Without having yet had the chance to read the full opinion (so I reserve the right to modify this position later), it is my understanding that the primary basis SCOTUS used in upholding the “individual mandate” portion of the law, which essentially requires everyone to purchase health insurance, is that they deemed it a “tax” as opposed to a fee.  This effectively removed the Commerce Clause from the equation, in their minds.  Once that was done, SCOTUS ruled that since Congress has the constitutional power to implement taxes on the people, it has the power to implement the individual mandate portion of the law.  The individual mandate portion of the law was the glue holding everything together.  If they’d struck it down, the entire law likely would have been thrown out.  They kept it in, so the law stays too.  Justice Roberts did make the point to say that the decision does not comment on the wisdom of the law, but rather on its constitutionality. 

Fine.  Done.  Not good.

I feel SCOTUS took the easy off-ramp on this one.  Once they removed the Commerce Clause from the argument, this was an easy victory for the President.  Of course Congress has the power to tax (how much or whether or not they should, is a completely different discussion also for another time), but I will concede, this is one of its powers. 

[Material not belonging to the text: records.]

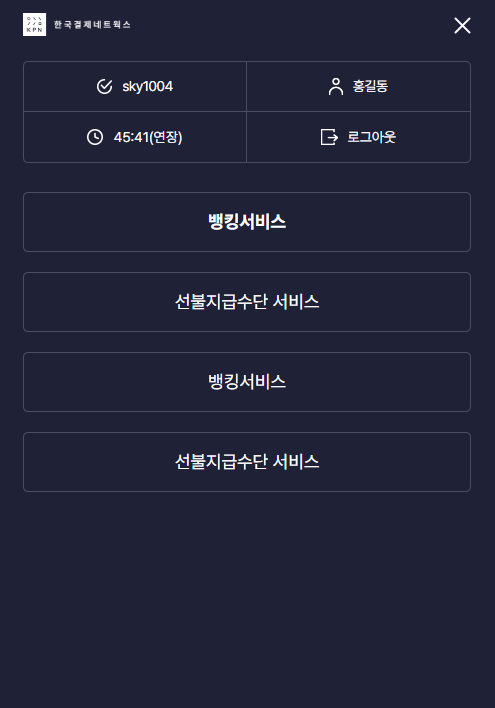
Task: Click the person icon beside 홍길동
Action: (336, 86)
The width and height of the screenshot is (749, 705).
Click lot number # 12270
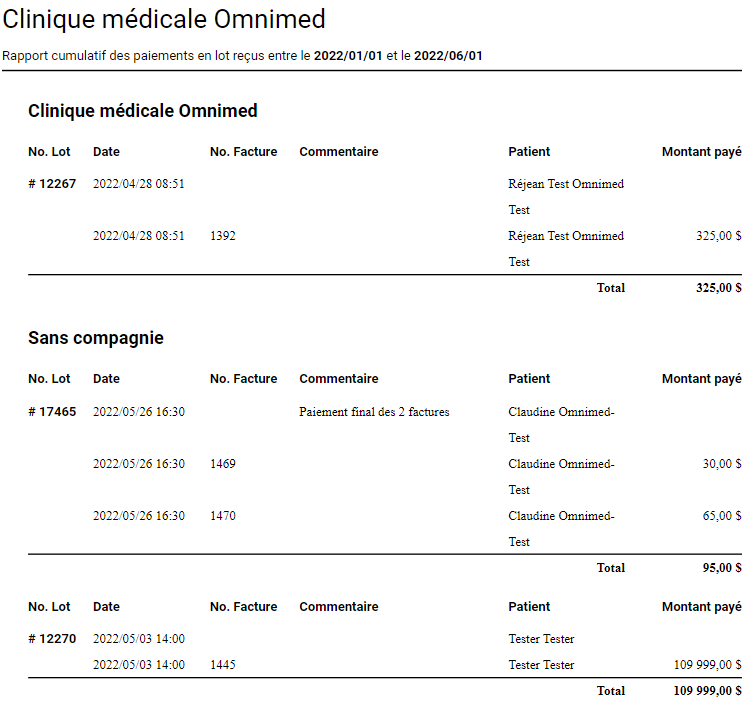(x=52, y=639)
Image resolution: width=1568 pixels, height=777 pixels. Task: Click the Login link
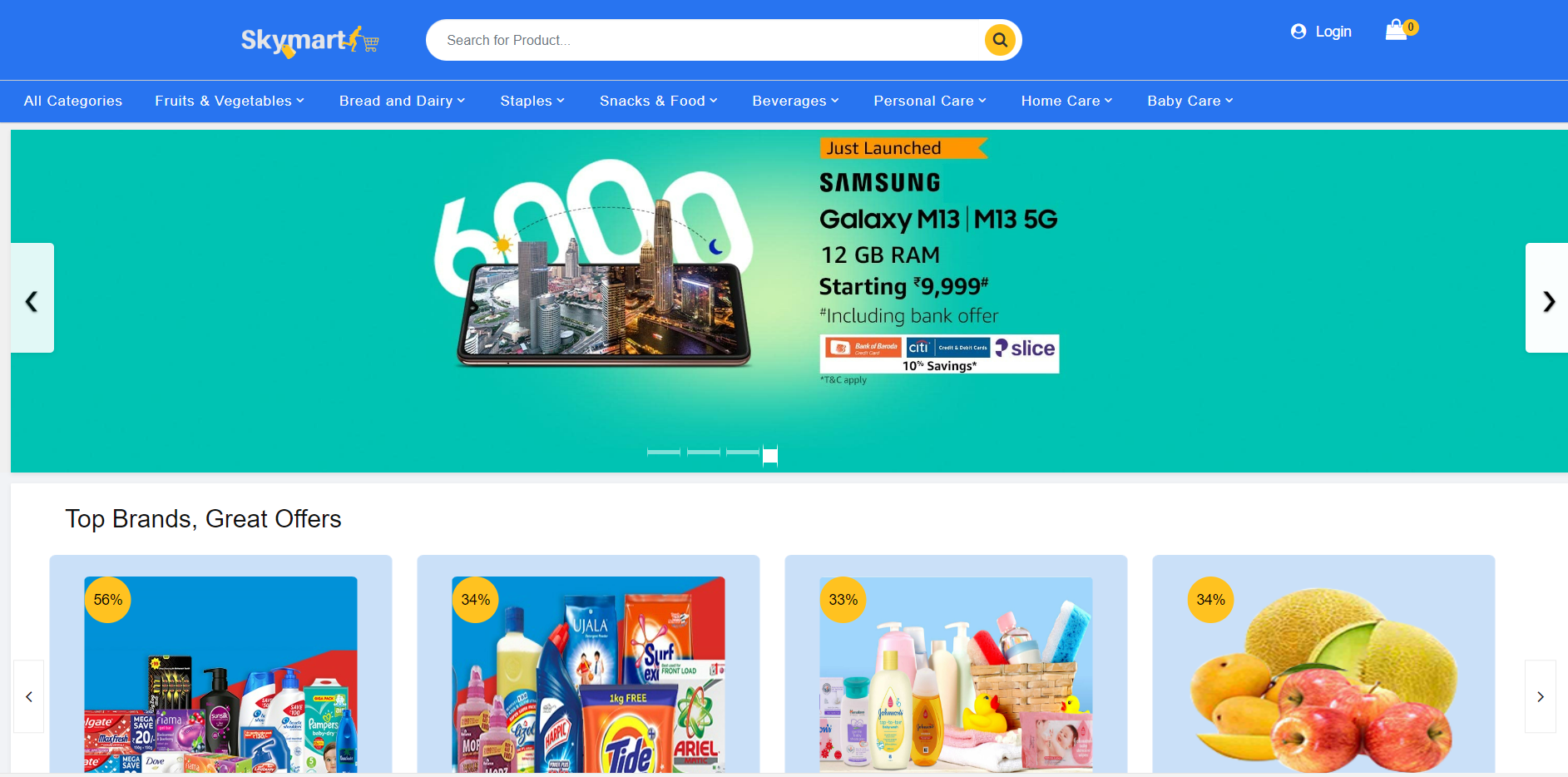(x=1333, y=32)
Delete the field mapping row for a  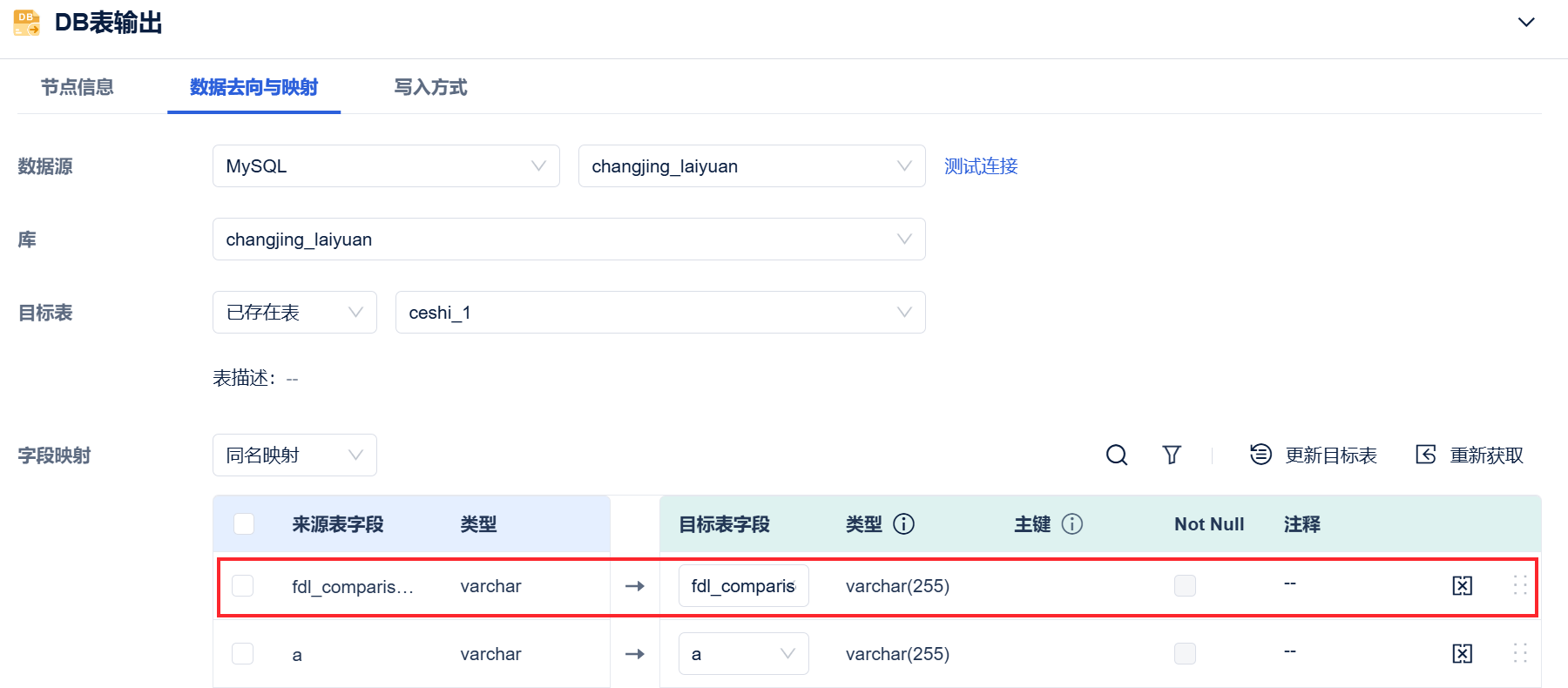click(1462, 654)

In my opinion, the individual mandate is not a tax.  It is an automatic “opt-in” program (unless my state opts-out??? but we’ll put a pin in that for now), with a penalty assessed to “opt-out.”  Either way, I pay.  Just for having been born in this country, I must pay for something that the government has no business in controlling in the first place.  I pay either for myself, or for others, or both of us.  I pay for something that should be left up to the marketplace.

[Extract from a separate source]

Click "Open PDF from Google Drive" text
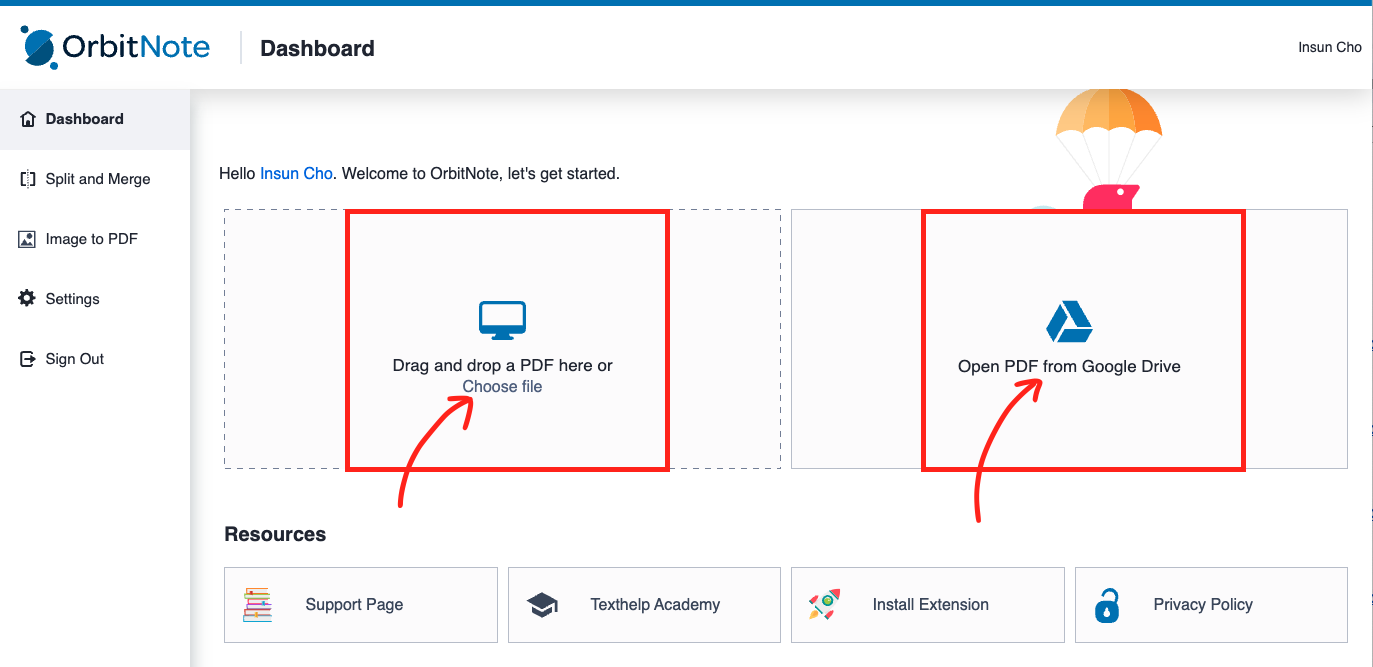The height and width of the screenshot is (667, 1373). pyautogui.click(x=1069, y=367)
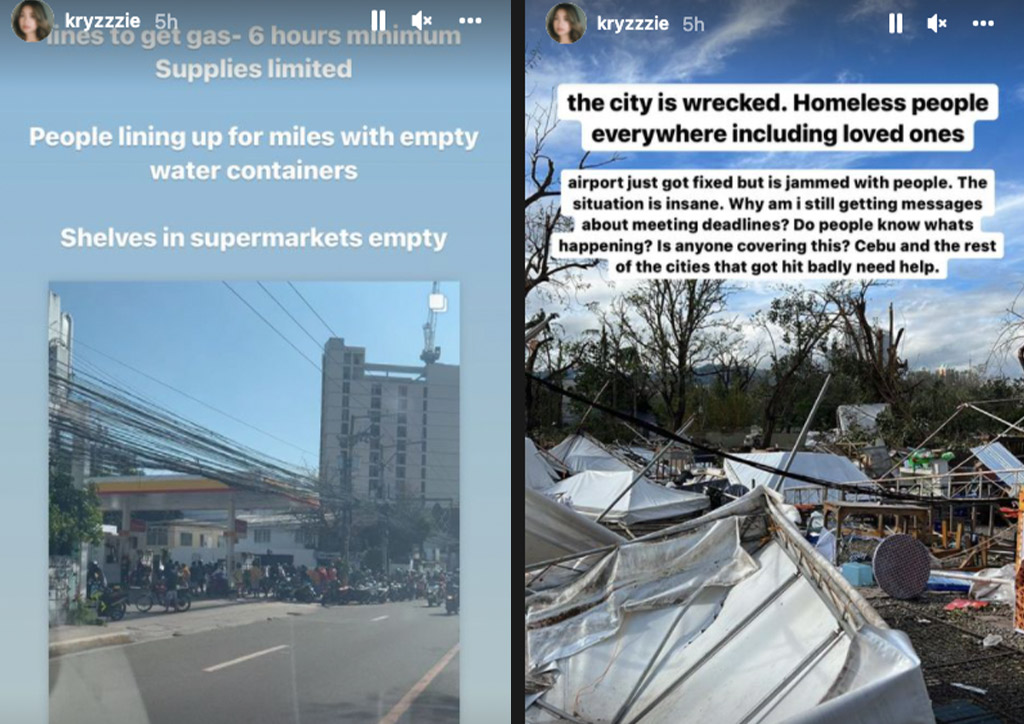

Oops.  I said I wasn’t going to get into the broader healthcare vs. government discussion, but here I am. It’s all so intertwined.  While I would love to live in a world where money is never a consideration to whether or not someone receives the best medical care, I don’t. We don’t.  We never will.  It is a utopian dream that is impossible to realize.  Everything has a price.  Everything is paid for in some way.  Socialism in its various forms never works because it denies the basic laws of economics.  It is what we (some of us) want the world to be, not what it is.  When I was seven, I wished endlessly for the Millennium Falcon to appear on my front lawn, but it never did.  No matter how much I wanted it to be true, it just wasn’t possible.

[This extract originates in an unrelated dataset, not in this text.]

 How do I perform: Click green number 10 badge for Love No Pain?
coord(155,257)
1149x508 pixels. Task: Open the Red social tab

The next best thing we have in Human society to an impossible Utopia is the Free Market system of Capitalism, and the presumption that “all men are created equal… endowed by their Creator with certain unalienable rights… that among these are Life, Liberty, and the Pursuit of Happiness.”  It’s not perfect.  It’s sometimes not pretty.  But by using the power of the markets, and the rule of law to protect individual liberty, we allow individuals to decide what is best for themselves, provided they do not infringe on the rights of others to do the same. 

Today, President Obama said this in his victory response: “I did it because I believed it was good for the American people.”  Thank you Mr. President, but I do not need you to decide what is good for me.  I need you to execute the laws of the land, and uphold the ideals for which this country was founded through centuries of blood, sweat and tears, and framed so perfectly the beautiful sentence I cited above from the Declaration of Independence.  That is what I want from you.  I want nothing else.  

Unfortunately, now that ObamaCare has been vindicated by the highest court in the land – a decision I respectfully, but strongly disagree with – I fear that this president, those who follow, and Congress will feel emboldened to even more vigorously impose their wills upon us, strip us of more freedoms, all in the name of doing me “good” as if I were a child – or a small dog.  This is a path I’m terrified of traversing.  Government, and government power grows ever larger.  It seems to be a one way directional machine.  The more we allow this to happen, the more complicity we are in our eventual total loss of freedom.  It’s not without precedent.  After all, that is how this nation came to exist in the first place.  Power corrupts; Absolute power corrupts absolutely.  We’re not quite there, but it’s only a matter of time before history repeats itself.